O que o motiva a continuar treinando e trabalhar mais ">

Qual é o próximo objetivo ">

Qual é a sua filosofia de treinamento atual?> Programa de treinamento:

Segunda-feira: Peito / Bíceps

  • Supino - 4x10
  • Fiação para halteres - 3x10-12
  • Supino com halteres em um banco inclinado de cabeça para baixo - 4x10
  • A redução de mãos no bloco - 3x10-12
  • Barra EZ para bíceps - 4x10
  • Tração em bloco para bíceps - 3x10-12

Terça-feira: quadríceps / quadril

  • Extensão da perna - 4x10
  • Agachamento - 4x10
  • Leg press na máquina - 4x10
  • Enrolamento das pernas na máquina - 3x10
  • Empuxo - 4x10
  • Enrolamento das pernas na máquina - 4x12

Quarta-feira: Imprensa

  • Dobrar o tronco em um banco com uma cabeça de vistos - 4x12-15
  • Levantar as pernas no pendurar na barra horizontal - 5x12-15
  • Tração do bloco - 3x20
  • Flexão no simulador AB - 3x25-30

Quinta-feira: Costas / Tríceps

  • A tração do bloco horizontal no cinto - 3x10
  • Empuxo em barra em T inclinado - 4x10
  • A ascensão da barra ao estômago em uma inclinação - 3x12
  • Impulso do bloco superior ao peito - 4x10
  • Empurre para o cinto a partir do bloco superior com uma mão - 3x12
  • Flexões de um banco com ênfase por trás - 4x10
  • Estendendo os braços com um haltere por trás da cabeça - 3x12
  • A inclinação da carcaça no bloco - 3x12

Sexta-feira: Ombros / Trapézio

  • Dumbbell Shoulder Press - 3x10
  • Arnold Press - 4x10
  • Exercitando os ombros no carro de Smith - 3x12
  • Criação de mãos com halteres para os lados - 3x12
  • Criando mãos com halteres para o lado em uma posição de inclinação - 3x12
  • Encolhe os ombros no simulador de Smith - 4-5x12

Sábado: Cardio / Imprensa

  • Curl da perna deitado nas costas - 3x15-20
  • Levantar as pernas no pendurar na barra horizontal - 3x15-20
  • Agachamentos com lunges e flexões com ou sem alças TRX - 3x20-30
  • Dobrar o corpo em uma bola suíça - 3x15-20
  • Torção russa - 3x20-30
  • Levantando as pernas e o tronco a partir de uma posição supina - 3x15-20
  • "Bicicleta" - 3x20-30
  • "Escalada" - 3x20-30

Forma favorita de treinamento cardio "> A bicicleta ergométrica é ideal para isso, pois permite fazer uma transição suave de alta intensidade para descanso.

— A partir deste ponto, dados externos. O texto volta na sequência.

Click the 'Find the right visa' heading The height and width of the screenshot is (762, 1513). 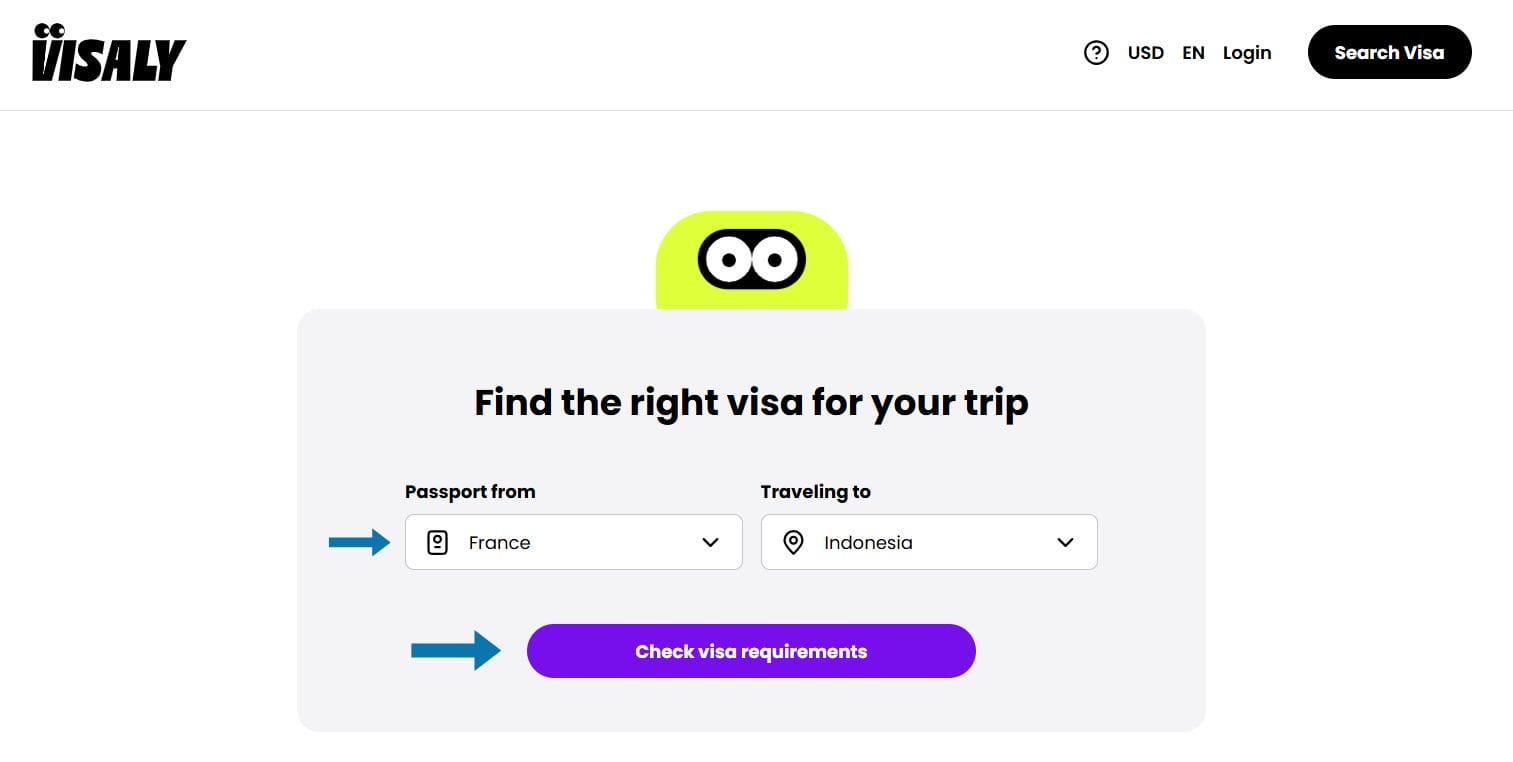pyautogui.click(x=751, y=402)
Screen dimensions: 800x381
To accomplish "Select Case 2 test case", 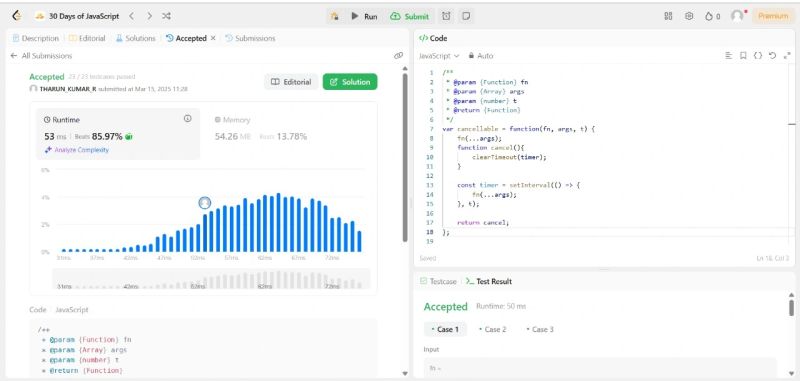I will [x=492, y=329].
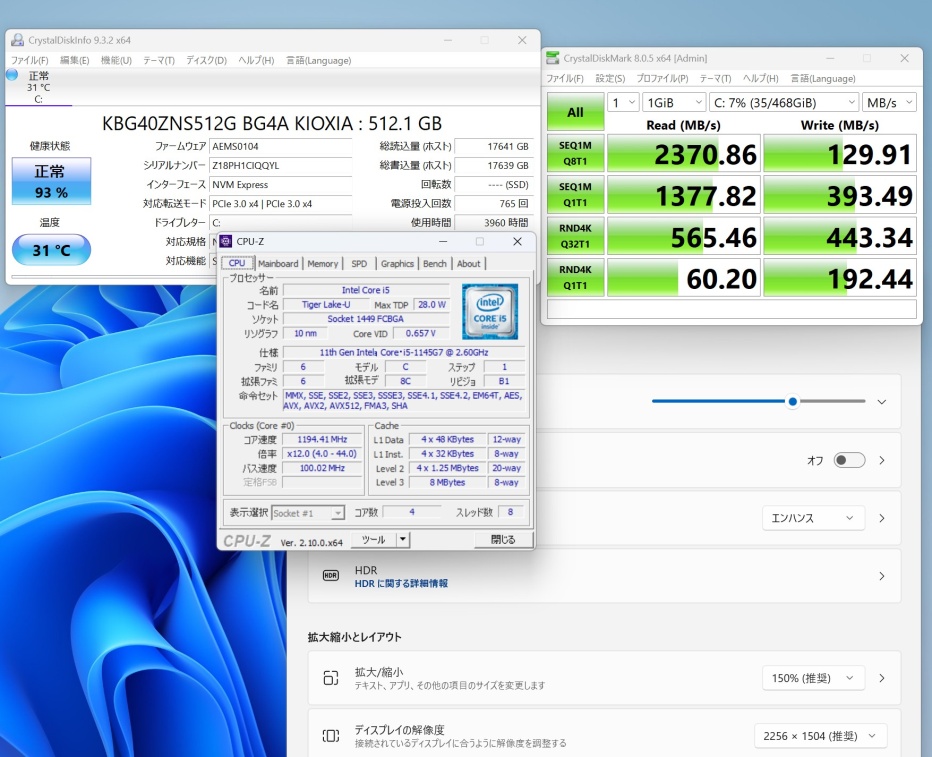This screenshot has height=757, width=932.
Task: Open the test count dropdown showing 1
Action: click(x=623, y=102)
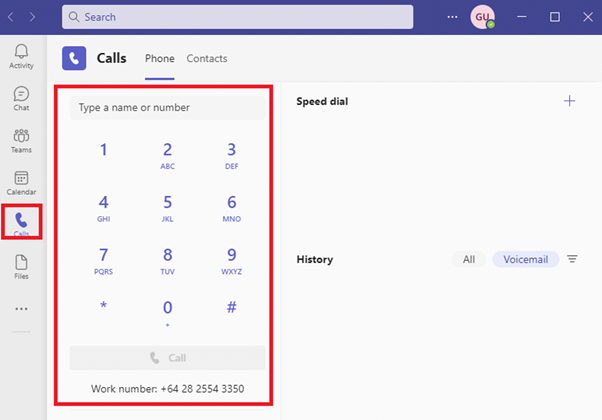Select the Phone tab
This screenshot has width=602, height=420.
point(160,59)
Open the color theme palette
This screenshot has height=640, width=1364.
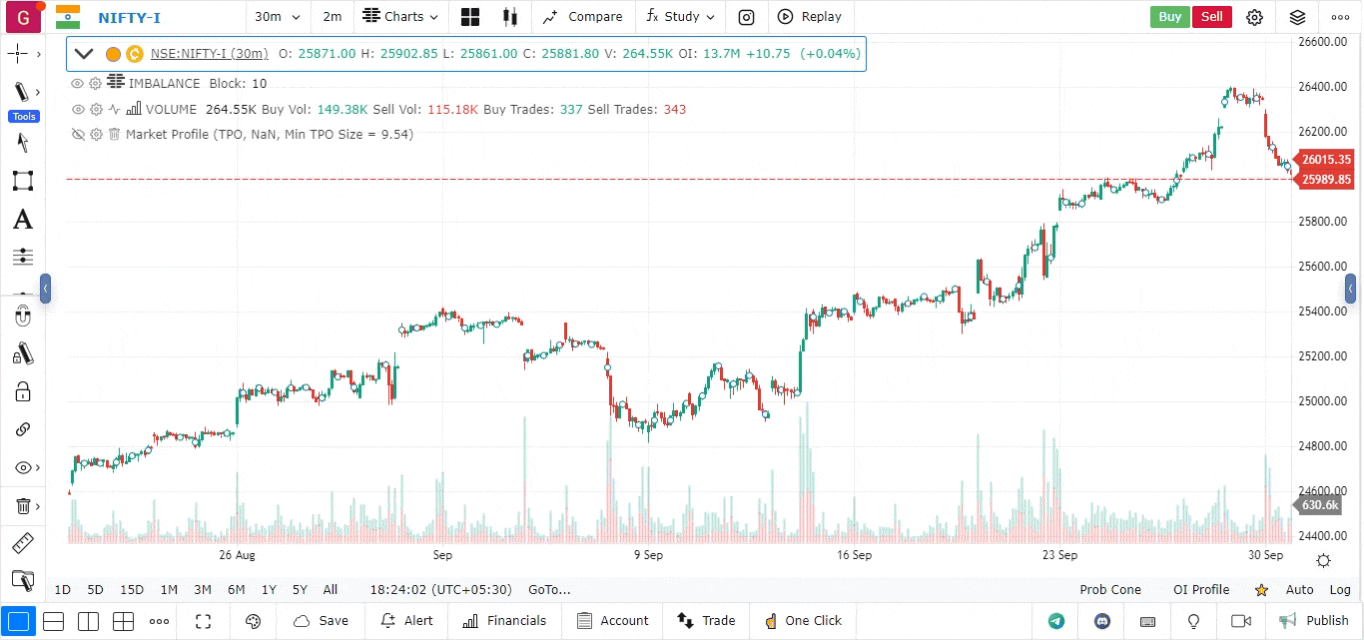pyautogui.click(x=253, y=621)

Descreva seu treinamento cardio:

Eu trabalho 20 minutos. Cinco minutos para aquecer, depois um lento aumento na velocidade da frequência de trabalho das contrações do músculo cardíaco - 50% do esforço máximo.

A sua abordagem nutricional ">

Você ganha peso e segue uma dieta, ou permanece com o peso certo o ano todo "> Dieta diária:

Peso seco / produto refinado.

  • Refeição 1: 2 onças de aveia, uma colher de soro de leite, 4 onças de leite desnatado, 4 onças de água, uma colher de sopa de manteiga de amendoim.
  • Comer 2: 2 ovos inteiros e três claras de ovos.
  • Refeição 3: 3 onças de amêndoas e 3 onças de mirtilos.
  • Comer 4: 8 onças de peito de peru moído, 4 onças de cebola, 4 onças de pimenta, 8 onças de batata-doce, 3-4 onças de feijão verde e uma colher de chá de óleo de coco.
  • Refeição 5: uma maçã, 2-3 colheres de sopa de manteiga de amendoim.
  • Refeição 6: 3, 5 onças de atum e salada.
  • Comer 7: 7, 5 onças de peito de frango, 6 onças de arroz integral, 2-3 onças de ervilhas, 4 onças de cebola e 4 onças de pimenta.
  • Refeição 8: uma colher de soro de leite, 5-6 onças de queijo cottage ou iogurte grego com pouca gordura.

Quais são as três melhores dicas que você pode dar a alguém que deseja atingir seus objetivos no culturismo ">

Citação Favorita:

"O pior é que eu poderia ser o mesmo que outra pessoa." "Eu odiaria isso." Arnold Schwarzenegger.